Na década de 80, Sueli Carneiro3 já denunciava que as desigualdades educacionais de mulheres negras se refletiam na estrutura organizacional e nos salários mensais de cada uma, pois que menos de 1% das mulheres negras brasileiras possuía ensino superior. Ainda hoje, embora as mulheres negras representem 26,3% das pessoas que estão nas faculdades e universidades, permanece necessário questionar a ausência de incentivo à permanência delas no ensino superior e as múltiplas facetas dos racismos nos meios acadêmicos. Em 2023, Bia Ferreira ainda precisa lembrar que cota não é esmola.
Todos esses dados evidenciam o que Neuza Santos diz no sentido de que “saber-se negra é viver a experiência de ter sido massacrada em sua identidade, confundida em suas perspectivas, submetida a exigências, compelida a expectativas alienadas, mas é, também, e sobretudo, a experiência de comprometer-se a resgatar a sua história e recriar-se em suas potencialidades”.

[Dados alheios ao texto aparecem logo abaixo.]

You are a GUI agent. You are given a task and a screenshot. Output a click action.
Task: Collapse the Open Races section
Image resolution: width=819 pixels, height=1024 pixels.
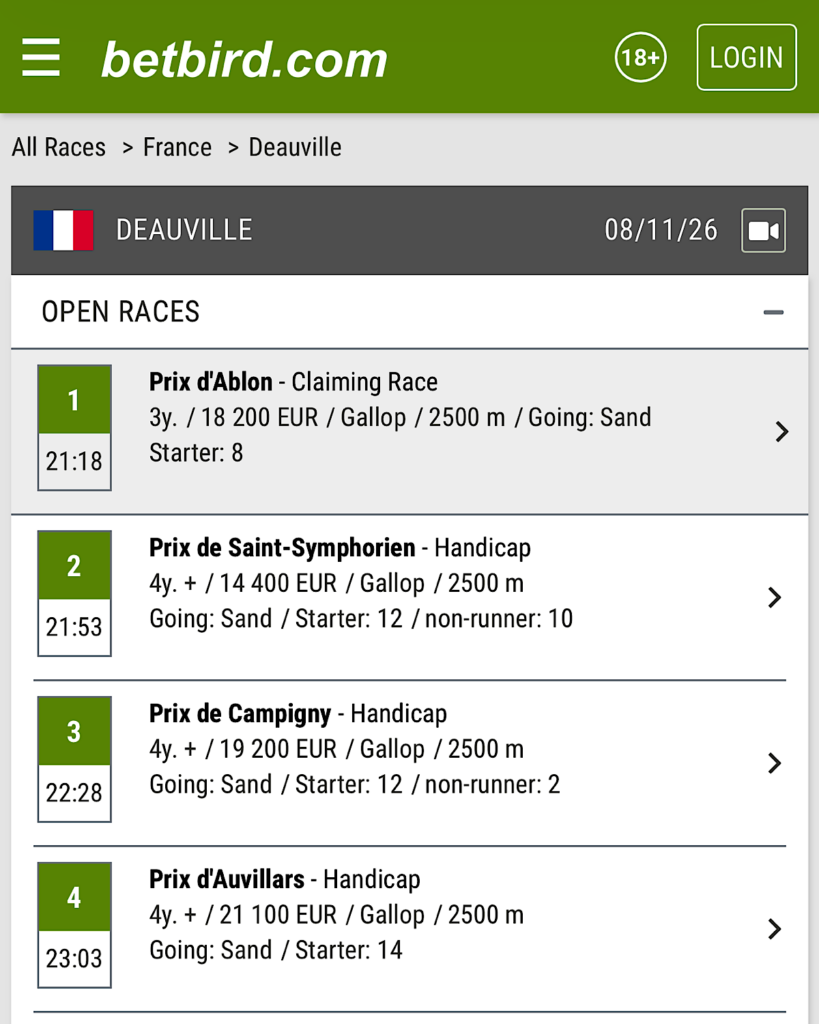click(773, 312)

Para enfatizar mais ainda esse recorte da autora, o dia 25 de julho é um dia para também lembrar que, em um país onde a mulheres negras são a maioria, representando 28% da população, elas ainda são sub-representadas na política. Exemplo disso é que, no âmbito legislativo, em 2022, foram eleitas 29 deputadas autodeclaradas negras para Câmara dos Deputados, do total de 513 parlamentares; e 74 para assembleias estaduais, do total de 1.059 eleitos. Na verdade, foi apenas em 1934 que o Brasil elegeu sua primeira deputada negra, a catarinense Antonieta de Barros, que foi uma das três primeiras mulheres eleitas para cargos políticos no país. Como deputada, Barros focou a sua atuação política na defesa de políticas públicas da educação de professoras, sendo a autora do projeto de lei que definiu o Dia do Professor.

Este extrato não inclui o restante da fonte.